According to one recent survey, nearly 30% of people have gone more than ten years without getting a hearing test. One of those people is Sofia. She goes to her annual doctor’s appointments, she sees a dentist every six months, and she gets the oil changed in her car every 3000 miles. But she can’t remember the last time she took a hearing exam or underwent any type of accurate hearing evaluation.
Hearing tests are essential for a wide range of reasons, finding initial symptoms of hearing loss is likely the most essential one. Knowing how regularly she should get a hearing examination will help Sofia keep her ears (and hearing) as healthy as possible for as long as possible.
How Often Do You Need to Have a Hearing Test?
If the last time Sofia took a hearing examination was ten years ago, we could be concerned. Or maybe we don’t think anything of it. Our response, and the reaction of her hearing specialist, probably will vary depending on how old she is. This is because hearing specialists have different suggestions based on age.
- If you’re over fifty years old: The standard recommendation is that anybody older than fifty should have hearing checks every year. As you age, the noise damage you’ve sustained over a lifetime can begin to accelerate, meaning loss of hearing is more likely to begin impacting your life. There are also several other variables that can impact your hearing.
- It’s generally recommended that you take a hearing exam every three years or so. There’s no issue having your ears tested more often, of course! But once every three years is the bare minimum. If you are exposed to loud noise frequently or work at a job where noise is typical, you should err on the side of getting tested more often. It’s simple and painless and there’s truly no reason not to get it done.
If you would like to have hearing examinations or tests more frequently, there’s obviously no harm in that, at least in terms of your hearing. Since the last time you had a hearing exam, you might have new injury you should know about, so regular hearing tests could be helpful.
You Should Get Your Hearing Checked if You Notice These Signs
Of course, your annual (or semi-annual) hearing exam isn’t the only good occasion to make an appointment with a hearing professional. As an example, if you recognize symptoms of hearing loss. And in those situations, it’s usually a good plan to promptly contact a hearing specialist and schedule a hearing test.
Some of the signs that might prompt you to get a hearing test could include:
- When you’re talking to people, you repeatedly need to keep asking people to speak up.
- Listening to your favorite tunes at extremely high volumes.
- Your hearing is dull like there is water in your ears.
- Difficulties hearing conversations in loud surroundings.
- Phone interactions are always difficult to hear.

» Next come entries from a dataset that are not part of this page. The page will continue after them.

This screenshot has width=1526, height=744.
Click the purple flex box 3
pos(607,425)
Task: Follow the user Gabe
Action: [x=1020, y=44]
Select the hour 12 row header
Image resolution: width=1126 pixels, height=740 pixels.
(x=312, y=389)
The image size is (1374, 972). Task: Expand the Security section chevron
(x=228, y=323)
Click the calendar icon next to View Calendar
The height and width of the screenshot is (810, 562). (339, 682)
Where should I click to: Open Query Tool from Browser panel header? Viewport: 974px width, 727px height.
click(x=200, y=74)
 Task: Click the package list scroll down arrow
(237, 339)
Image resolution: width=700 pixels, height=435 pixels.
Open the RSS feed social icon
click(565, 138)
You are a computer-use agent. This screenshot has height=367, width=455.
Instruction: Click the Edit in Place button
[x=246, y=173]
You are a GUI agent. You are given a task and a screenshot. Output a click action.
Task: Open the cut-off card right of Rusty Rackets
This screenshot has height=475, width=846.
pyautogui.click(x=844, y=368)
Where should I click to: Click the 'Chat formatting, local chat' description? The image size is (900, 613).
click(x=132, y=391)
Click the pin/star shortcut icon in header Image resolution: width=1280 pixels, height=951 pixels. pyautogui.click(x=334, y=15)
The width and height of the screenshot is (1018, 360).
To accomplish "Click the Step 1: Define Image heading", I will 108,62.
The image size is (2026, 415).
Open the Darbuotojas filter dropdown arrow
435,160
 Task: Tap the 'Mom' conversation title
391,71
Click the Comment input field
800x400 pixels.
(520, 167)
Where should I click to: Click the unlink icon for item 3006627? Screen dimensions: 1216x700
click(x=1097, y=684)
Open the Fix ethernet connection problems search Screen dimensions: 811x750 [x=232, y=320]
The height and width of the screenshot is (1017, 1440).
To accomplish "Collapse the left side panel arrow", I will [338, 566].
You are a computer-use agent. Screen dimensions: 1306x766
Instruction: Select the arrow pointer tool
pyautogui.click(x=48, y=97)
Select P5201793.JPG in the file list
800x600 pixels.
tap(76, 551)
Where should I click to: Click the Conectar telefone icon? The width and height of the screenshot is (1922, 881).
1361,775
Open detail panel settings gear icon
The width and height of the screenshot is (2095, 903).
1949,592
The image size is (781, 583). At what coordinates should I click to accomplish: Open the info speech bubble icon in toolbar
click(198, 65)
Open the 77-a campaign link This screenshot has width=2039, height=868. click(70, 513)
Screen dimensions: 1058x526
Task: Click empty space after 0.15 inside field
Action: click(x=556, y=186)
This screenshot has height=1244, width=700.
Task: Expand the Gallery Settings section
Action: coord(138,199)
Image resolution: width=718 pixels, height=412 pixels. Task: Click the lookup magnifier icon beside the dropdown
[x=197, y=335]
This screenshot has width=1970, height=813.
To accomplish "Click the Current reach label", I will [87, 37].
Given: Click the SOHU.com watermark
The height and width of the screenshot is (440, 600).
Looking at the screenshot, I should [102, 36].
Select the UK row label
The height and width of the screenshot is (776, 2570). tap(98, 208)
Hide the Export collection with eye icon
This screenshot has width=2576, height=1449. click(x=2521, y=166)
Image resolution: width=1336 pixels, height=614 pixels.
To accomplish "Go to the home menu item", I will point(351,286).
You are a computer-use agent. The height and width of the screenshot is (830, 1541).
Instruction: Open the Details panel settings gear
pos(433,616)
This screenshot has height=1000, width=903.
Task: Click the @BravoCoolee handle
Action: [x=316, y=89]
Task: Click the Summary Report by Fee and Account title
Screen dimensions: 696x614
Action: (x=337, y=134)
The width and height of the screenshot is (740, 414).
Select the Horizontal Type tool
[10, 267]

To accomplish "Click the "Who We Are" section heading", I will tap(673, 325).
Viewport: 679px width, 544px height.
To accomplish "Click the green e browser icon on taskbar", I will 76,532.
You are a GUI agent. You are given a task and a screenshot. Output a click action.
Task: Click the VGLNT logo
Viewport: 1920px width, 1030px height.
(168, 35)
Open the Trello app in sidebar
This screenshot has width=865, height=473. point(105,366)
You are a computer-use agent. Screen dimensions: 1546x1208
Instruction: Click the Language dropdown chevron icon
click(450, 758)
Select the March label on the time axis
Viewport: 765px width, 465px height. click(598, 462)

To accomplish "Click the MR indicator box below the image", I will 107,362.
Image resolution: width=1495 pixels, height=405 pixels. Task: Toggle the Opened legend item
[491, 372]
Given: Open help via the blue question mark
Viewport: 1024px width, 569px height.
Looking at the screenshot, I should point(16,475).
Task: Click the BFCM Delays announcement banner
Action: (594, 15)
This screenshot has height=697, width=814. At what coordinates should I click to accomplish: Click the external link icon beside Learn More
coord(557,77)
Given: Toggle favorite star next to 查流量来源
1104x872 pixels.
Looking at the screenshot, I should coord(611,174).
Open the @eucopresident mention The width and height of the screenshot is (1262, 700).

- Having a difficult time making out consonants (in general, consonants are spoken in a higher pitch than vowels, and it’s those high-frequency sounds that are generally the first to go as hearing loss takes hold)
When these warning signs begin to accumulate, it’s a good indication that the appropriate time to have a hearing test is right now. The more frequently you get your hearing examined, the more frequently you’ll know what’s going on with your hearing.
Hearing Exams, What Are The Advantages?
Sophia might be late for her hearing exam for many reasons. Maybe she hasn’t thought about it. Perhaps thinking about it is something she is simply avoiding. But there are concrete benefits to having your hearing tested per recommendations.
Even when your hearing is totally healthy, a hearing exam can help set a standard reading, which makes deviations in the future easier to detect. If you detect your loss of hearing before it becomes obvious, you’ll be able to protect it better.
That’s exactly why Sophia has to go to her regular hearing exams before any permanent damage happens. Early detection by a hearing assessment can help your hearing be healthy for a long time. Considering the impact of hearing loss on your general health, that’s important.